Raffaele Cadorna (9 February 1815 – 6 February 1897) was an Italian general who served as one of the major Piedmontese leaders responsible for the unification of Italy during the mid-19th century.

Born in Milan, Cadorna entered the Piedmontese military academy at Turin in 1832. Joining the engineer corps in 1840, he commanded a volunteer engineer battalion in Lombardy from March 1848 until August 1849 during the First Italian War of Independence.

Cadorna served with the Piedmontese forces in January 1855 during the Crimean War. He won distinction during the Second War of Independence at the Battle of San Martino and was awarded the rank of Colonel in 1859. He was also appointed Minister of War to the republican regime of Tuscany that same year.

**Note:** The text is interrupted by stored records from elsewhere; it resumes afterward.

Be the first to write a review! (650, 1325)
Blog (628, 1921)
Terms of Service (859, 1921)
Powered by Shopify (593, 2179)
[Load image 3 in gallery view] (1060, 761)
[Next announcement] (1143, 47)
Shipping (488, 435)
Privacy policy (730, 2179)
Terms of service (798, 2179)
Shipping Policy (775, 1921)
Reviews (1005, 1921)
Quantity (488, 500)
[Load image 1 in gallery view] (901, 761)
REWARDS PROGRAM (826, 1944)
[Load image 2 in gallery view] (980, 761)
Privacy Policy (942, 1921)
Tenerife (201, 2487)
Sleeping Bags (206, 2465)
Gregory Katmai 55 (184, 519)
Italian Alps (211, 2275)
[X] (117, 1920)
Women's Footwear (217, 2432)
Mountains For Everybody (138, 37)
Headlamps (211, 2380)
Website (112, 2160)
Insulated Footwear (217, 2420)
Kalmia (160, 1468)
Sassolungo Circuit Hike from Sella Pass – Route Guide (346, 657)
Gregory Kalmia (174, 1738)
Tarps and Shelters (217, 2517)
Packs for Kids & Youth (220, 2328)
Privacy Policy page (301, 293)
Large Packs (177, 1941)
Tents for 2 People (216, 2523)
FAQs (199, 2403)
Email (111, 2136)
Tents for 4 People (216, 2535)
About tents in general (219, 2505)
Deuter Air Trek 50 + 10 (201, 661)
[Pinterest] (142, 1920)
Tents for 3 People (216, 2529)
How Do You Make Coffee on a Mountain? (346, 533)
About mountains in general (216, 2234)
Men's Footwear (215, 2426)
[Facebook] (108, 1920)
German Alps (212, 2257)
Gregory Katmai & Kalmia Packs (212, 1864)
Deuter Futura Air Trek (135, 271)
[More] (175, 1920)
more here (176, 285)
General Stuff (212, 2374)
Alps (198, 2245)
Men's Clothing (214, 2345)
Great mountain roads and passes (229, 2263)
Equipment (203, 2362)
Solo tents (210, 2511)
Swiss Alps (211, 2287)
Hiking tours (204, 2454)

Cadorna served as a lieutenant general and corps commander in the Italian front of the Austro-Prussian War. He led successful operations against the Austrians from June to July 1866.

In 1870, he led the invasion of the Papal States. Cadorna's capture of Rome on 20 September finally completed the unification of Italy. For this service, he was named a Senator the following year. Retiring from public life soon after, he lived in Tuscany until his death in 1897.

His son Luigi Cadorna rose to the rank of Field Marshal and served as Italian chief of staff during part of World War I, while his grandson Raffaele Cadorna Jr. was a general and commander of the Italian resistance during World War II.